From a financial standpoint, our life after the war was very bad indeed. In the end I was only able to finish my studies thanks to that stipend, which I got as a war orphan. Back then I was being paid by the War Reparations Office. I think that it was in Karlin [a Prague city quarter]. Without that money, I wouldn't even have had money for a slice of bread.
That Vera was the only one to say, 'You've got to go to school.' If it hadn't been for her, I would have said to hell with everything. But even she had to explain to me why I had to go to school, and even so I didn't completely understand. Maybe I was completely neglected, or maybe more likely, lonely. I think that it was due to loneliness. And yet later in life, I was a sociable person and not an introvert. But all too late. But back then I was definitely a complete introvert. I think it's a consequence of that what I've talked about, that severing of bonds with the past.
At first I lived with my brother, who got an apartment on Letna, and then, when my stepmother returned, we moved into the apartment where the dental clinic had been. But nothing except for the dental equipment remained there. Back then, when I returned from Terezin, I was, above all, hungry. My mother had relatives here, a sister who was very kind, and I used to go to their place in Smichov for lunch. They fed me from what they had for themselves. It seems strange, but I don't think that there was any sort of organization to take care of those people that had returned. It never occurred to me at all to go to the Jewish community.

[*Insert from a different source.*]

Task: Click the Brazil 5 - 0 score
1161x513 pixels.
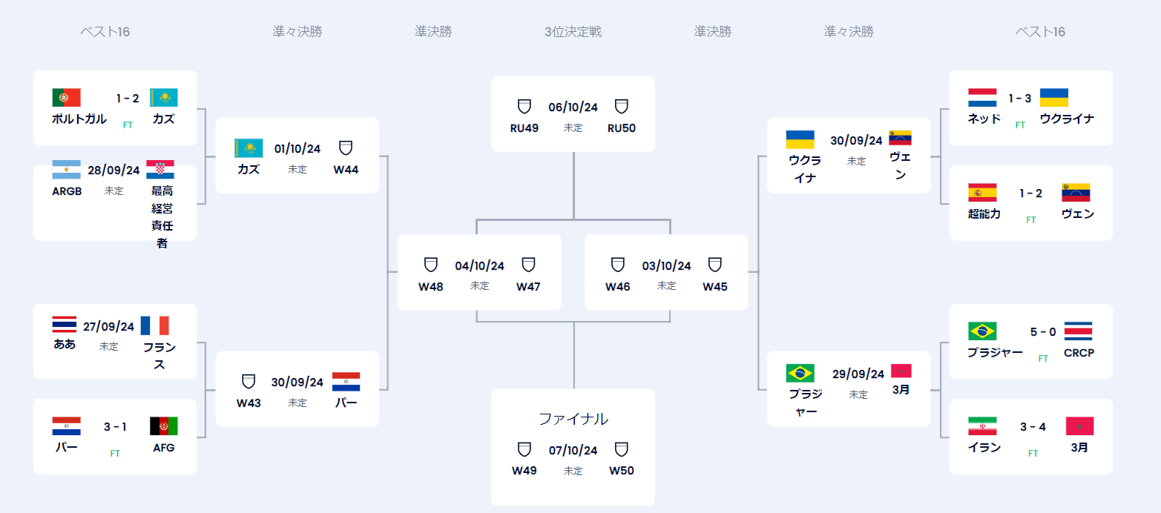Action: tap(1043, 331)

My father didn't survive the war, he died in 1944 in Auschwitz. I've got two dates. One is in February, the other is in May, no one knows for sure.

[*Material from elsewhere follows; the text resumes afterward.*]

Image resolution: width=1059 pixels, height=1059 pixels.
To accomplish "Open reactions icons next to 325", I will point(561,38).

We were terribly looking forward to returning home. But of course there was no place to return to. I suddenly didn't know what to do. How to live, why at all, and mainly there was no one to turn to for advice. My brother, who also survived, didn't pay much attention to me, he had enough of his own cares and worries. He was running all over the place, they were already starting up a newspaper and he was given an important editorial position, head of the cultural section.
Terezin was an amazing education for me. First of all, I wouldn't be the person I am now, but that's normal. But mainly I was introduced to values there that I would never have had the chance to know. For example what friendship can do for a person, but not only that. How important the influence of art is. There, the people that had come to Terezin, and they were professors, artists, all of them truly tried to convey what they knew. There's no way that could happen in a normal situation. In Terezin everything was extreme, it wasn't a normal situation there. That's of course hindsight, back then I couldn't have realized it.
However, there were one or two stronger relationships. Not one of them returned. One was named Jiri Kummermann. That boy, though he was 17, was already composing. I've still got some notes, some fragments, hidden away to this day. His mother, a former dancer, was also there; she didn't return either. Because I knew that I'd probably stay in Terezin, I had some of his notes with me. But after the war I gave them to his relatives. I guess that the relationship was quite intensive, because long after 1945 I still thought that he might appear.
As a half-breed I was allowed to stay in Terezin; it protected me from further transport. And my best friend as well. Of the people in our room - we lived in No. 29 in L410 - mostly everyone else were transported further on. And some returned after the war, and some didn't. Plus when Brundibar [24] was being put on there, new children had to be recruited to replace the ones that had been transported away. I myself never played in Brundibar, as I never knew how to sing.